Conservative finance critic Pierre Poilievre said his party does not support Canadian tax dollars going to private infrastructure projects in other countries. The AIIB has already approved some specific projects, including the Trans-Anatolian pipeline project to transport natural gas from the Caspian Sea in Azerbaijan across Turkey to Europe.

"The Liberal government wants to use Canadian tax dollars to build pipelines in Asia, while blocking private-sector pipelines that would create jobs at home. It's the worst-possible policy," he said. "This is a highly complex, secretive international bank. Taxpayers deserve a Parliament that debates all of its details before the money goes out the door. They tried to sneak the expenditure into the back of a massive omnibus bill so that no one would even notice it. That kind of secrecy suggests that the government has something to hide."

As for the closing of PPP Canada, Mr. Poilievre said the Liberals are moving to a new model with the Canada Infrastructure Bank that will expose taxpayers to too much risk in the event that a project fails financially.

PPP Canada was first announced in the Conservatives' 2008 budget as an effort to encourage provincial and municipal governments to include private-sector partners in infrastructure projects. The Crown corporation spent more than $1.3-billion on 25 projects across the country.

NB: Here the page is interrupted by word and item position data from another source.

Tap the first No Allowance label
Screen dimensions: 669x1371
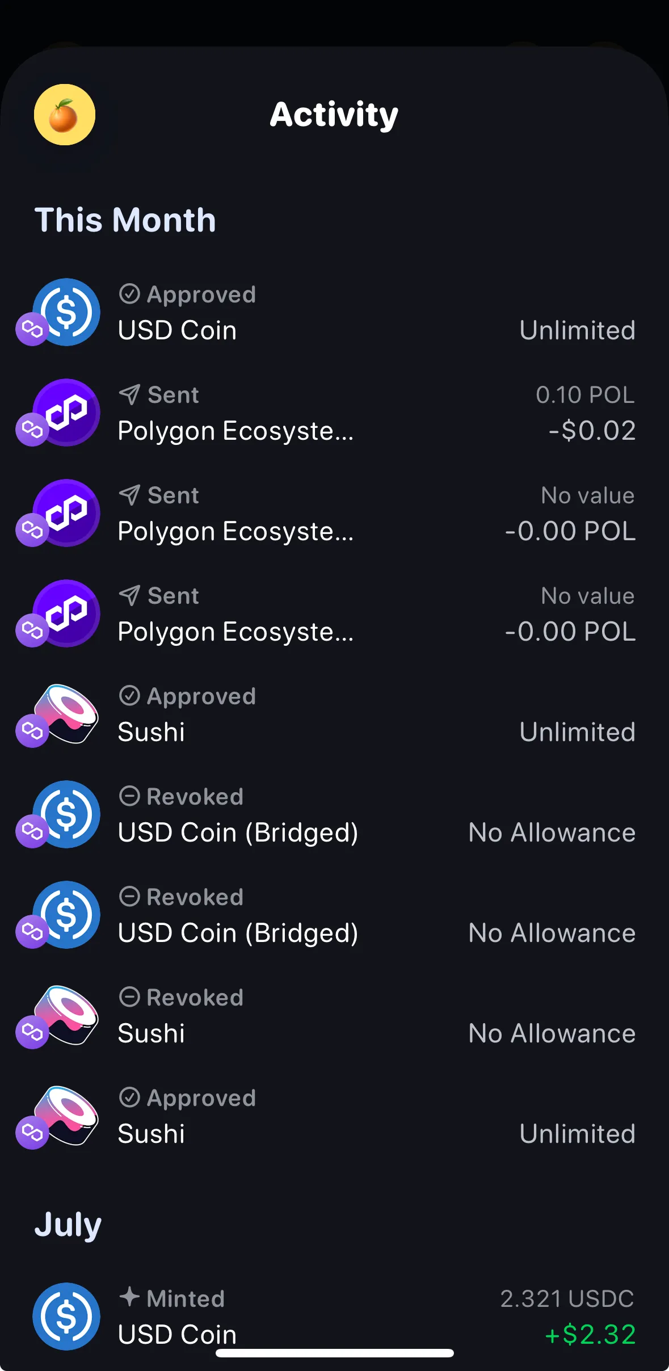click(x=552, y=832)
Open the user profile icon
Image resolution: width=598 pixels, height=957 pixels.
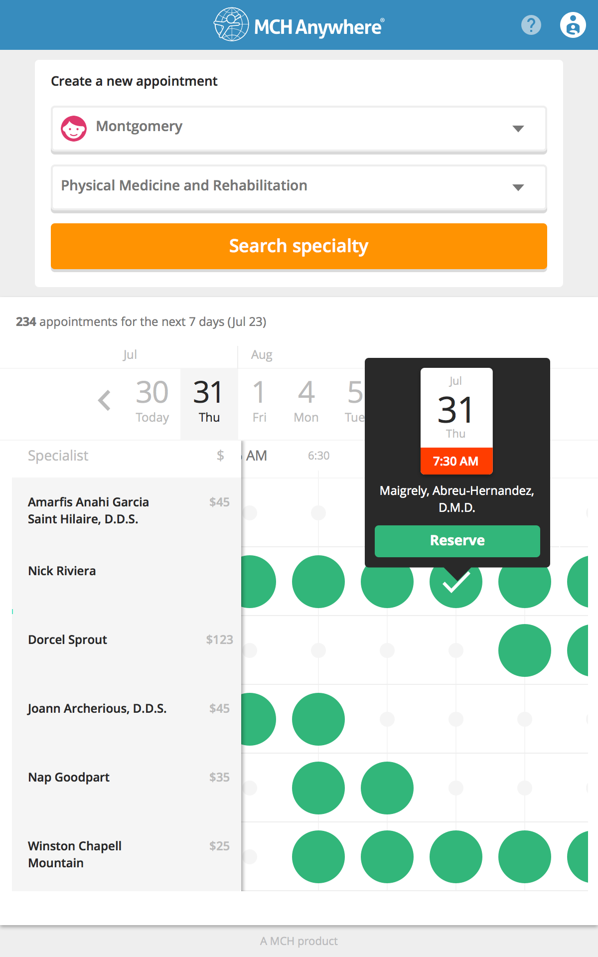point(573,25)
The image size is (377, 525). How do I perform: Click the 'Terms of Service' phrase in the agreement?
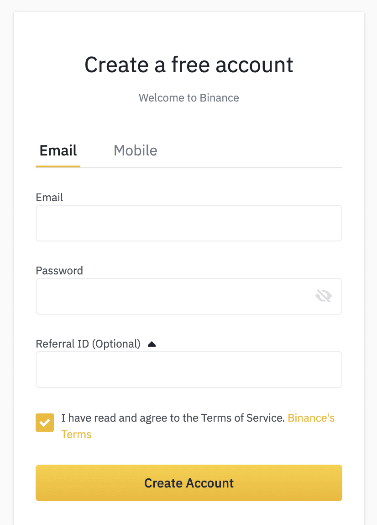click(243, 418)
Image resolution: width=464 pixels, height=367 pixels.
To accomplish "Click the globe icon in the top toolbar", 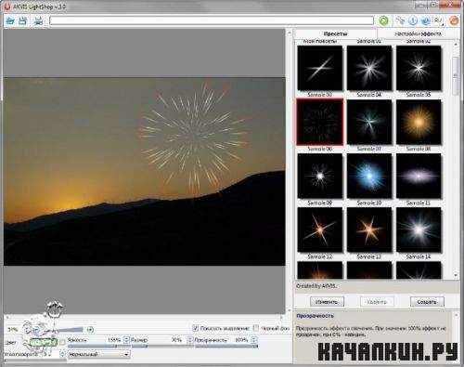I will pos(426,21).
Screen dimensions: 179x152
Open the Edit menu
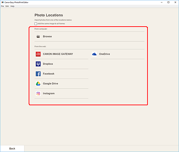[x=7, y=6]
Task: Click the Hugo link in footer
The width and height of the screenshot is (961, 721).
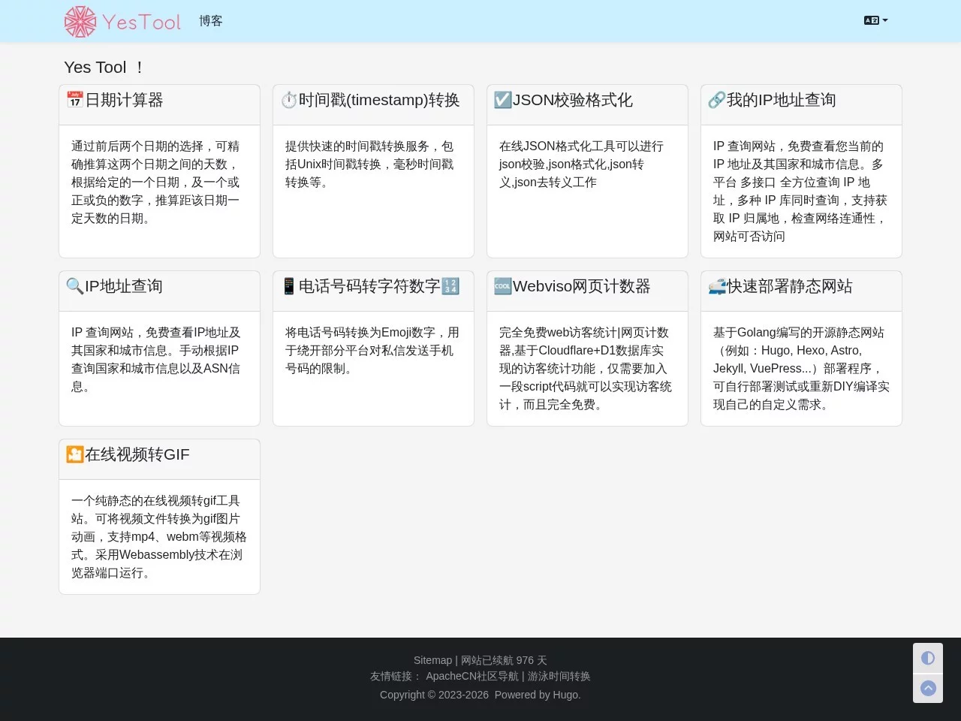Action: coord(565,695)
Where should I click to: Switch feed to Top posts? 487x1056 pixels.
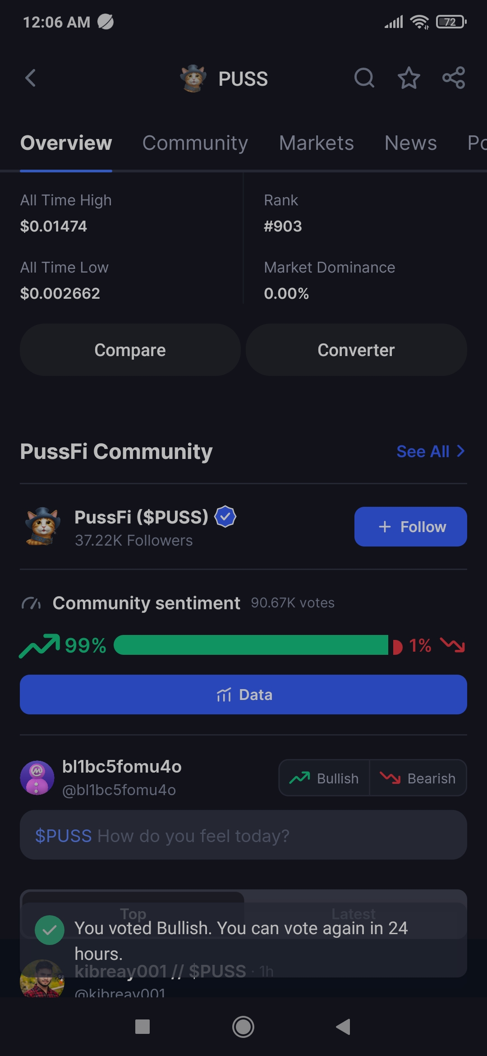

Earlier this year the Liberal government received legislative authority to launch the new Canada Infrastructure Bank, which will provide advice to governments as well as loans and direct funding to infrastructure projects delivered as public-private partnerships.The bank would primarily act as a minority partner in projects led by the private sector, in contrast to traditional public-private partnerships (P3s) led by governments, where the private sector generally plays a smaller role.

The government faced criticism earlier this year for including the legislation creating the Canada Infrastructure Bank as part of a large budget bill, a practice opposition MPs say the government is repeating with the AIIB.

One of the reasons cited by the government Friday for shutting down PPP Canada is that it is no longer required because many provinces now have similar agencies – such as Infrastructure Ontario and Partnerships BC – that help structure traditional P3 projects.

NDP infrastructure critic Matthew Dubé said his party has always questioned the public benefit of funding infrastructure through P3 models such as those advocated by PPP Canada.

"We've always had our issues with that, but it's going to be replaced by an even larger larger privatization scheme – which is the infrastructure bank – which is something that we're obviously still concerned about," he said.

Documents tabled in Parliament this week show the Canada Infrastructure Bank will launch this year with a small Toronto-based staff of up to 50 employees before the end of March, 2018. The plan is for the bank to eventually reach a size of 100 employees.